Edit: phew, caught it before cron ran so the previous comment is now deleted.
#41
Aaaaand I managed to upload the same but wrong patch. Damn.
#42
The last submitted patch failed testing.
#43
The logic was a bit broken.
#44
The last submitted patch failed testing.
#45
I just saw dblog passing without fixing. I fixed a few modules manually but dblog passed here. Let's see what else is breaking. Note that breaking is good because it signals the patch does something useful.
#46
The last submitted patch failed testing.
#47
Minor comment - we already use "mask" for a different aspect of the menu system, so that seems like a sub-optimal term for it. Maybe 'match' or 'filter' or 'expect'?

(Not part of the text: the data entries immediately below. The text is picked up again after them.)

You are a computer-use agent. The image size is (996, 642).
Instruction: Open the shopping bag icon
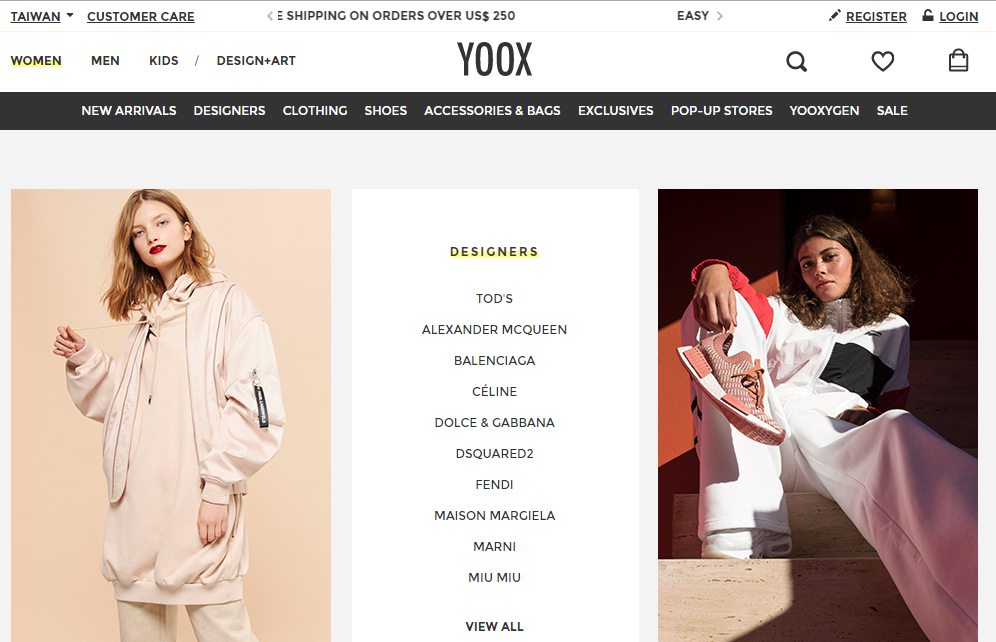pyautogui.click(x=958, y=60)
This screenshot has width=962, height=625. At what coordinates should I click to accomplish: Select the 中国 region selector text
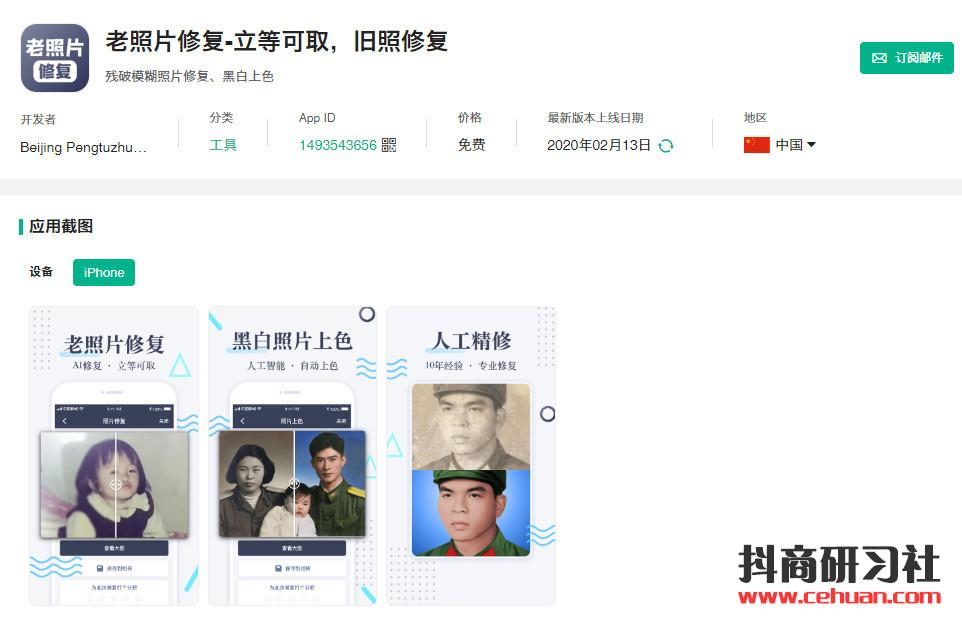click(x=789, y=145)
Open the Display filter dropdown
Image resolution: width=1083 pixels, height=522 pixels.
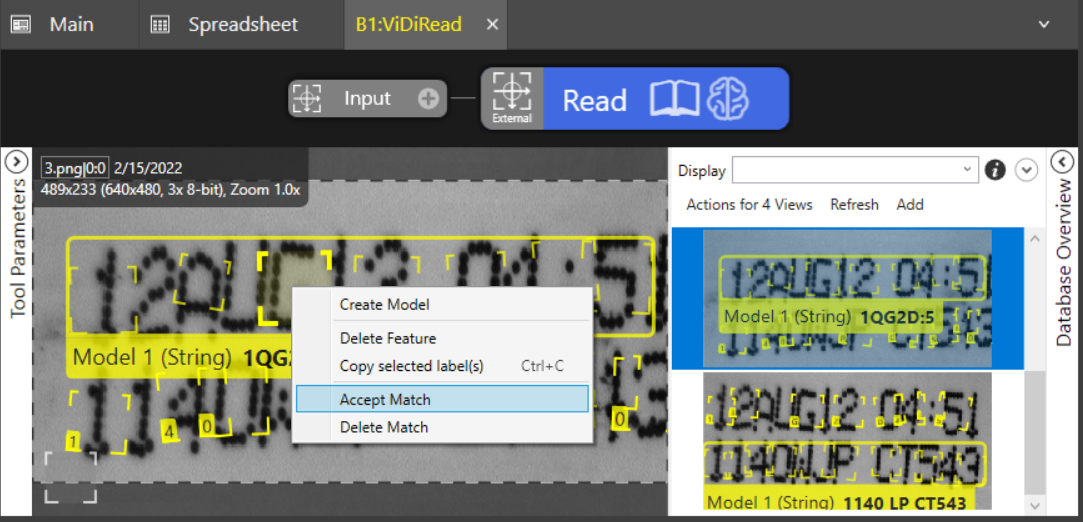click(x=855, y=170)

Also, this assumes people will write the regex correctly- can we maybe have an alias for using is_numeric() or have that as a default?
#48
I guess this is too big an API change for 7.x
#49
subscribe.
#50
subscribing.
#51
Here is a simple patch for 7.x and 8.x that delivers a 404 if there are extra path arguments.
#52
The last submitted patch, 63390-no-excess-args-51.patch, failed testing.
#53
ok, well that's revealing cruft in comment, forum, and other modules. This fixes some of it.
#54
The last submitted patch, 63390-no-excess-args-53.patch, failed testing.
#55
Oops - put the if in the wrong place before - hopefully this should remove most of the exceptions.
#56
The last submitted patch, 63390-no-excess-args-55.patch, failed testing.
#57
oops missed a {
#58
The last submitted patch, 63390-no-excess-args-57.patch, failed testing.
#59
subscribing
#60
We are definitely not dropping this very useful feature. Drupal 8 is already going in directions I am extremely uncomfortable with and dropping another Drupal-only, Drupal-defining feature is not in the cards.
#61
Is this really a Drupal-defining feature? It seems rather a legacy of the old menu system.
#62
I don't really feel like this is a "feature" of Drupal. @chx, can you provide some examples? Also, you went from working on this to being opposed to it. Is it pwolanin's approach or you've had a change of mind? Can you expand on your thinking?